Wednesday, May 26, 2010

sun + mosaic = fun

I could write an entire blog entry on how relieved I am to be done with school but I don't even want to recall how burnt out I became those last couple weeks of the semester. Instead, I want to acknowledge how that burnout has stirred up some creative curiosity. I have a year's worth of art school to incorporate into my repertoire of hobbies and I have been thinking about playing around with some new mediums.


Today I decided to try my hand at mosaic. First, I went to a few websites with some good information about DIY mosaic to get a feeling for what I would need. I was thrilled that I already had everything on hand except the colored tiles. Instead of spending a small fortune on the pre-cut ones at Michael's, I went to a nearby thrift shop and bought some ceramic mugs in an assortment of colors.


One at a time, I put a cup in a zip lock bag, wrapped it with a towel and whacked the package with a hammer until the pieces were small enough for what I had in mind. It took about an hour, but I put together a nice palette for less than $5.00. If you decide to give this a try, I have a few tips to share:
  • You should place the ceramic cups on a solid, firm surface for the most uniformed piece sizes when you whack the mugs.
  • Double or triple bag your cups because in the process of breaking the ceramic, the edges cut up the bag and shards of glass spray out. These shards are sharp so wear safety glasses and make sure you sweep up well when you are done. I would avoid going barefoot in the immediate vicinity because there are bound to be really fine bits left behind.
  • Use an older towel to buffer between the hammer head and the bag. I used a nice bath towel and it is in pretty bad shape now.
Since this was my first project, I decided to put it together freestyle. I find an unplanned project is much more educational than the craziness of trying to do it "right." I really like how it turned out. Once the grout underneath dries, I'll put down another layer to fill in between the tiles. Fun, fun, fun.
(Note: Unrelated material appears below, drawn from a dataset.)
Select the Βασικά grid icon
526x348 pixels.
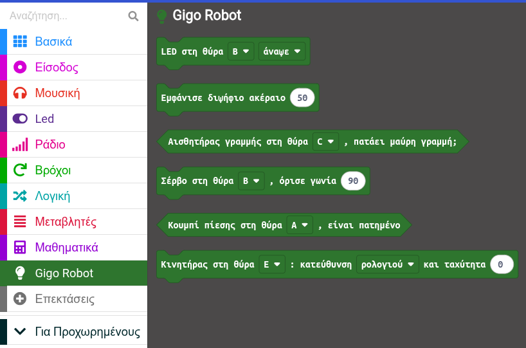[x=20, y=42]
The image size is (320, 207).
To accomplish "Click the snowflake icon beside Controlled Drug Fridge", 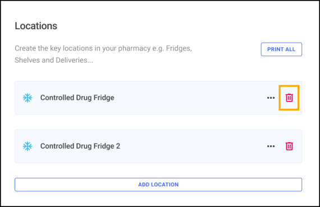I will tap(28, 98).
The weather was perfect - 80 degrees with a gentle breeze. We barbecued salmon burgers for lunch and ate watermelon for the first time this year. While I was mosaic'ing the kids were close by painting on their easels, making mud pies and Tim tinkered in the garden. We listened to the black eyed peas, chit chatted and had a really peaceful day as a family. Love that. (Allergies. hate that. )




Wednesday, May 5, 2010

quiet changes

Geesh, I am so embarrassed that I have not blogged in so long. There are a number of reasons for this - the biggest being Facebook. It so much more convenient with it's post boxes and walls and when I write something, it speaks directly to the people I know. I also like that there is a conversation aspect to FB whereas with blogging, most people. skim and move on. Comments are not super common and you have to leave them to get them - which is another thing I have not done in a long time.

Another reason I have had Blog Silence is that I have been simplifying my life. Not as a New Years resolution or because a doctor said I would drop dead of a heart attack if I didn't make some changes, but because it felt good. One day I was playing with my kids and I thought "this is fun!" The next day I made a nice dinner and thought "how come I don't do this more often?" The following day I took a walk that turned into a jog and then I took a nap and I was delighted by the thrill of spontaneity and that I had prioritized self care over posting an item on Etsy, finishing my homework or putting in some billable hours.

These kinds of experiences came up day after day and I started to get greedy for the feeling that I was having. I could not quite put my finger on it...and then...Holy crap... I'm happy. I had let go of the guilt, anxiety and fear that had kept me going while I was sick and recovering. I did not need it anymore to accomplish the chores of my life. I was getting out of bed pain free most days and I wasn't worrying about when the next attack would be coming on. I never realized how much energy it took to be in pain.

I could have easily re-focused that energy by working harder in school, finally finishing the laundry, making more money and/or volunteering more at my kid's school but I decided to marinade in the free time a while. At first it was so uncomfortable that I thought I might have some kind of panic attack. I was overcome with unfocused anxiety but I went through it and things improved.

I started listening to music again...not in the background mind you, but sitting on the couch and listening to a CD. I stopped drinking so much caffeine and started drinking green food. It doesn't taste as good but I feel better. Most importantly, I experienced deep gratitude for the little things. A dollar in my pocket, the sound of the wind swishing through the trees, that my husband or I always say "I was just about to say that." whenever the other one makes a comment. I also realized that I do not have to continue participating in things that are uncomfortable, unsafe and/ or toxic. I am allowed to bend like a reed in the wind and remain where I stand whether it pleases others or not. I don't want to hurt anyone but I don't want to hurt me either so I'm stepping back from the nonsense that I have felt obligated to do and I now get to have Saturdays where we sit around the kitchen table and say "what do you want to do today."